The fort is one of the forts established by the Dutch during the period of war between the so-called Padris and the so-called Adats. The Padris were Minangkabau Muslim clerics who studied in Saudi Arabia, inspired by Wahabism, and decided to impose this sharia among the indigenous people of Minangkabau. The adats on the other hand consisted of Minangkabau nobility and chiefs who were loyal to the highly syncretic interpretation of Islam which had intermingled with the traditional adat or customary law; such as the practice of maternalism, which is against the principle of Wahabism. The adats asked for help from the Dutch who intervened in 1821 and helped the nobility to defeat the Padris.

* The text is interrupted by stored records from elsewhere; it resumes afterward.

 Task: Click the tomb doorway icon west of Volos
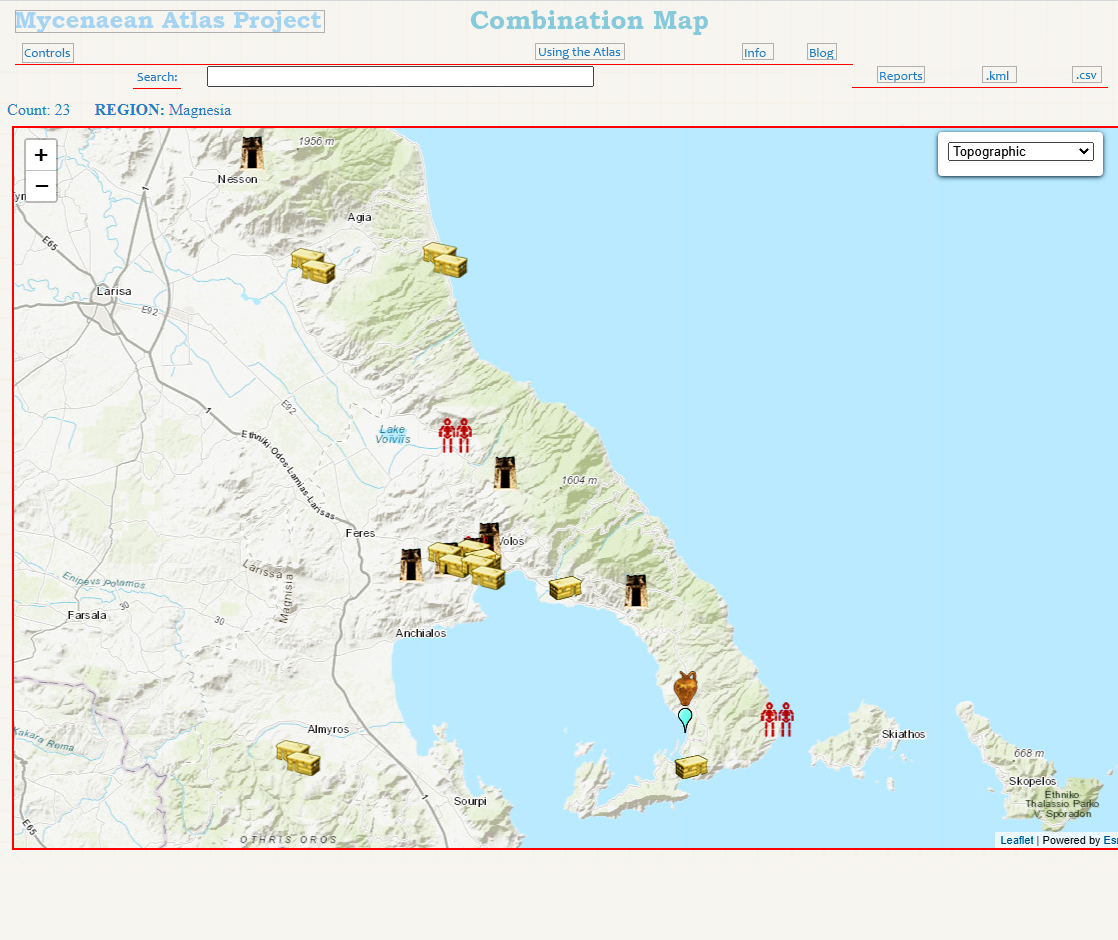point(411,565)
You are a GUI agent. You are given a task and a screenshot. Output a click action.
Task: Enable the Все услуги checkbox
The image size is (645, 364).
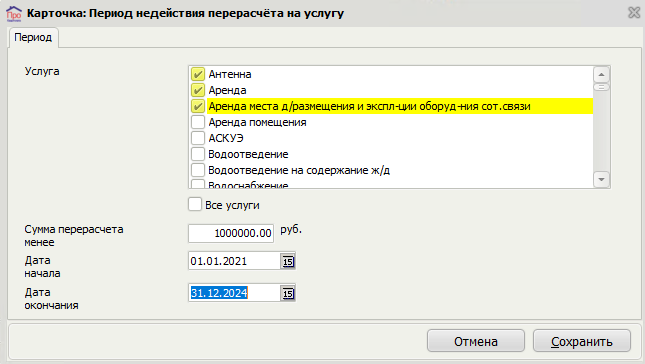coord(195,204)
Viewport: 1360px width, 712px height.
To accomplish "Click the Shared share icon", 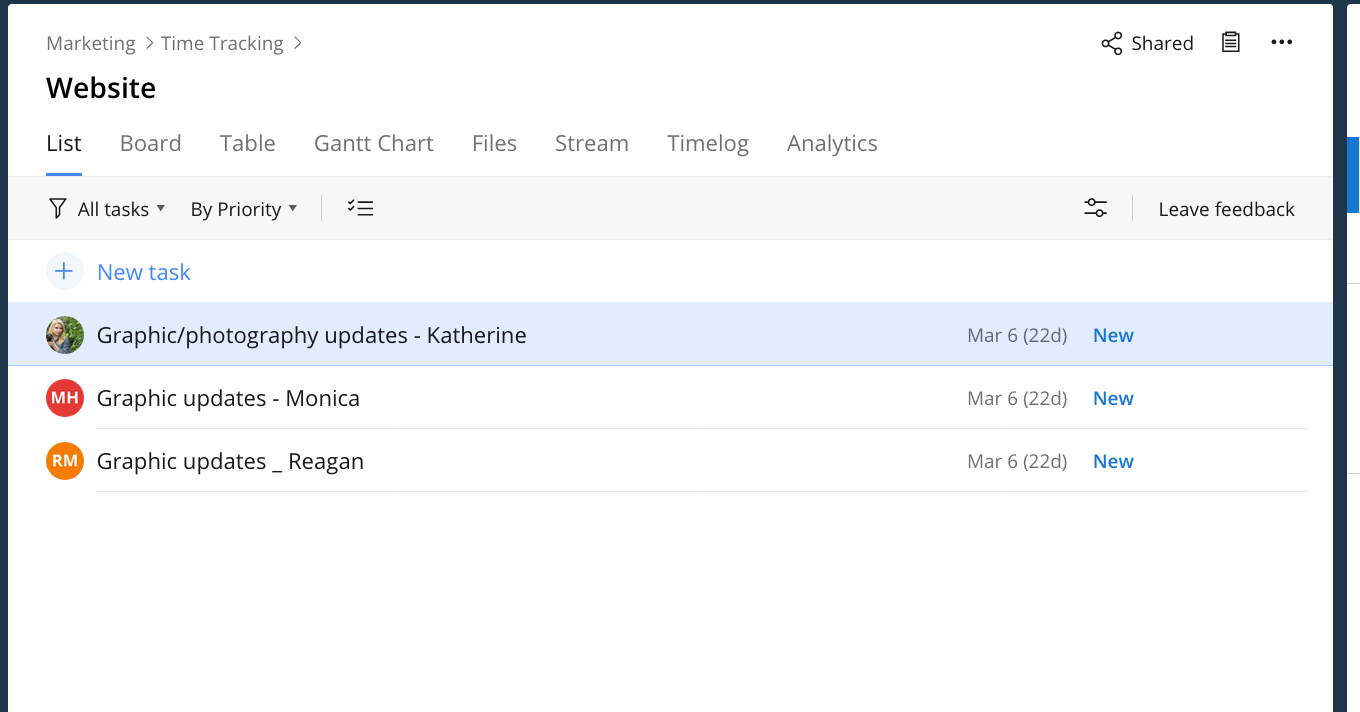I will point(1111,43).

It began with Dutch Colonel Raff entering the territory of Tanah Datar. In the city of Batusangkar, the Dutch decided to establish a fort on the highest ground around 500 meters from the city center. The construction of the fort was finished in 1824. The fort was christened Van der Capellen after the Governor-General of the Dutch East Indies at that time Baron van der Capellen. It is a small fort with a 75 cm and 4 m wall.

During the Japanese occupation, the fort was under the control of the Indonesian military corps the Badan Keamanan Rakjat ("People's Security Corps") from 1943 to 1945. After the declaration of Indonesian independence, the Tentara Keamanan Rakyat ("People's Security Army") was set up in the fort from 1945 to 1947. These military bodies were the predecessors of the Indonesian National Army. The Dutch briefly captured the fort from 1948 to 1950 during the controversial Operation Kraai.

In the fully-fledged independent Indonesia, the fort was used by the university body PTPG Batusangkar — the predecessor of the State University of Padang — for educational purposes, the inauguration was enacted by Mohammad Yamin.

In 1955, when PTPG Batusangkar was transferred to Bukit Gombak, the fort was converted into a military headquarters of the Angkatan Perang Republik Indonesia. During the rebellion from the Revolutionary Government of the Republic of Indonesia toward the central government in 1957, Fort van der Capellen was captured by Battalion 439 Diponegoro, which was later transferred to the Indonesian National Police on May 25, 1960. The fort was made the headquarters of the Police Resort Command until year 2001 when the headquarters was transferred to a new building in Pagaruyung.

==The fort==
The original clay tile roof has been replaced with corrugated steel in 1974. Additional rooms were added in 1984 for a kindergarten. The dry moat has been refilled in 1986. The last changes in the building occurred in 1988 with the additional storage buildings and a dining area.

In 2008 parts of the fort were restored by the Archaeological Heritage Preservation body.